How a Director Might be Fired from a Corporation?

Here is a method of how you can discharge a director. Read this blog to get an idea about the whole process.

When a director is also an employee and shareholder, firing them can be perilous. Furthermore, the couple that has decided to separate is likely to be known to the individual as friends or long-time work colleagues.

Here, we look at what companies need to keep in mind to help a departing director leave in a smooth and timely fashion.

Terminating an employee with the help of human resources requires a distinct approach to the termination process and any subsequent conversations. As a result, there are more legal issues to consider and more potential pitfalls for the unwary to fall into.

The Board of Directors 

The board of directors is the group of individuals elected to represent stockholders in establishing management policies and making decisions on a publicly listed firm. In general, directors make decisions that benefit shareholders, set the company’s strategic direction, endorse management initiatives, and ensure adequate resources are in place.
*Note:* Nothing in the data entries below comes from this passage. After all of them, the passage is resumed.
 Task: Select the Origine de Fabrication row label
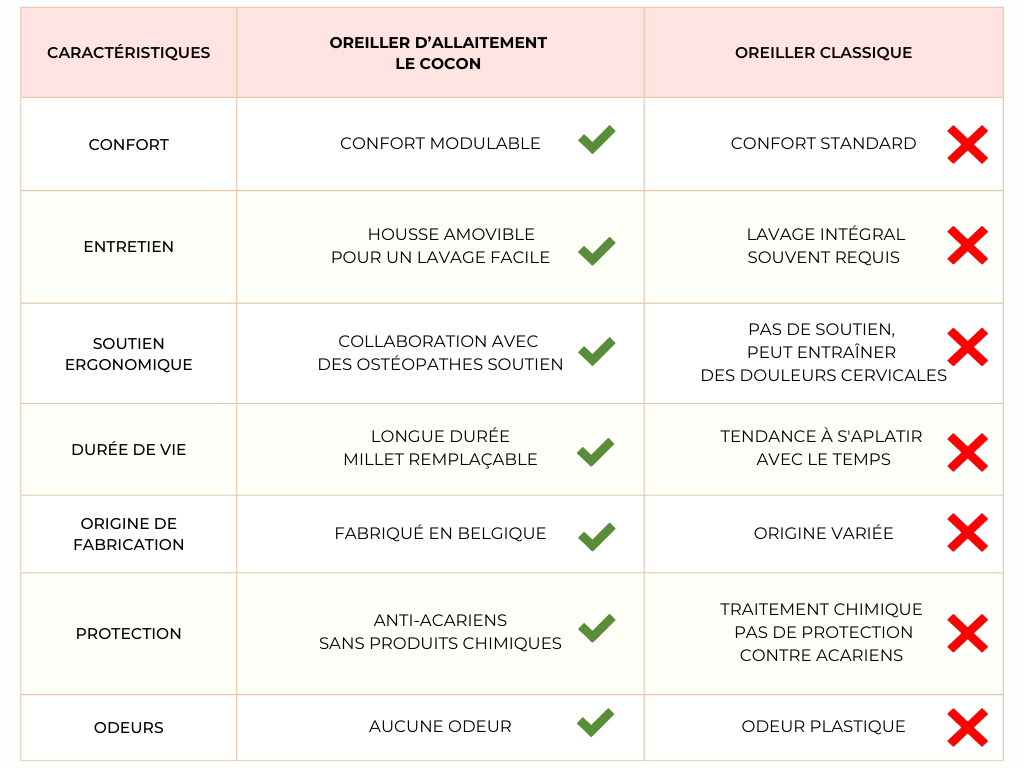click(129, 534)
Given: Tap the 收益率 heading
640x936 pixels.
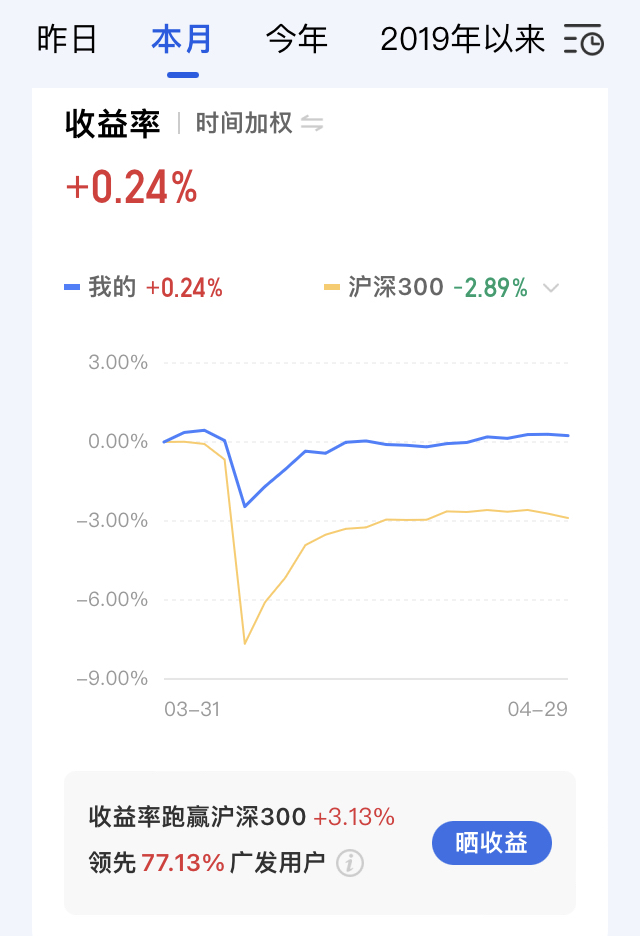Looking at the screenshot, I should 112,123.
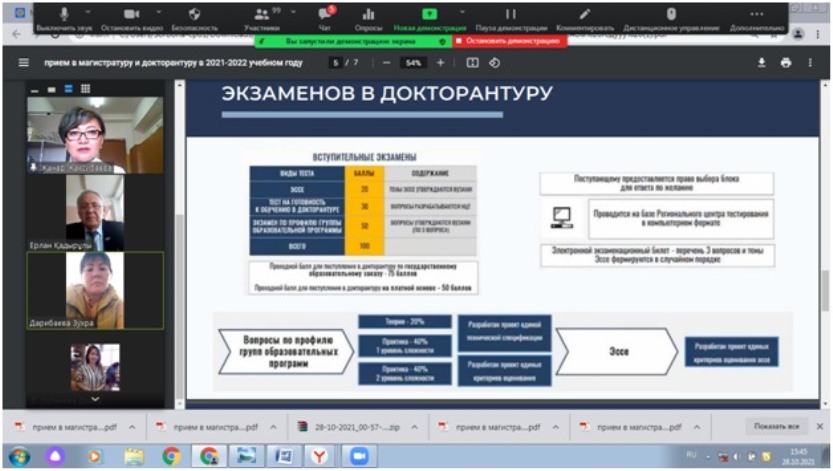Open the Polls (Опросы) panel
This screenshot has width=833, height=471.
click(370, 15)
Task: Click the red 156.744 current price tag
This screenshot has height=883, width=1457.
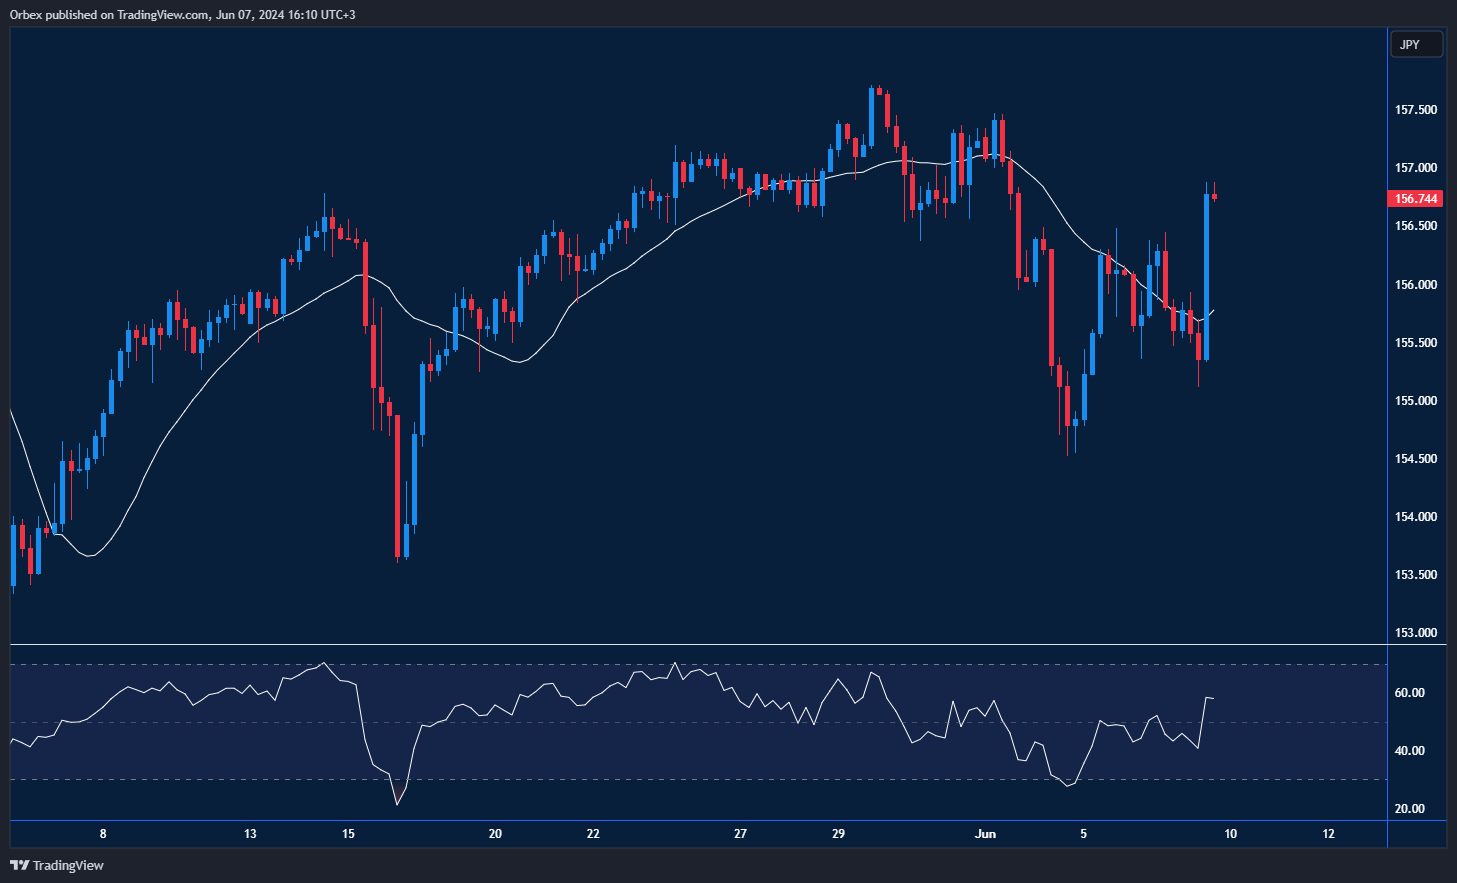Action: [1416, 199]
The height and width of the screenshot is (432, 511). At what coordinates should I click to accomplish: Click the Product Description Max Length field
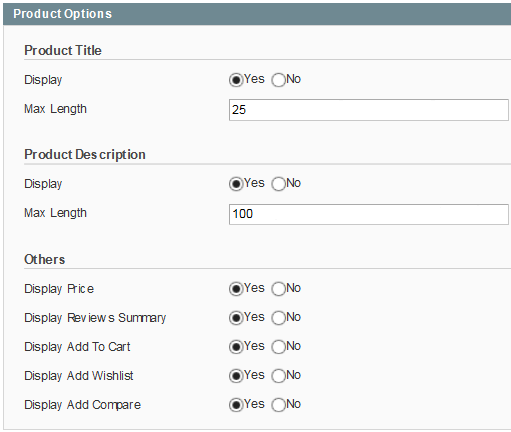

Board members will be held liable for their acts. Since the impact of any individual shareholder is usually relatively minimal, many shareholders choose to delegate their voting rights to members of the board of directors instead.

Stockholder representatives reportedly determine management policies and significant decisions. Every business that takes in customers from the general public and seeks to maximize profits has a board of directors. A committee of directors governs many public and non-profit organizations.

What Are The Potential Pitfalls?

All members should be kept up to date on company happenings. The Washington Post reports that in 2017 half of GE’s board was removed. The company’s stock price had cratered.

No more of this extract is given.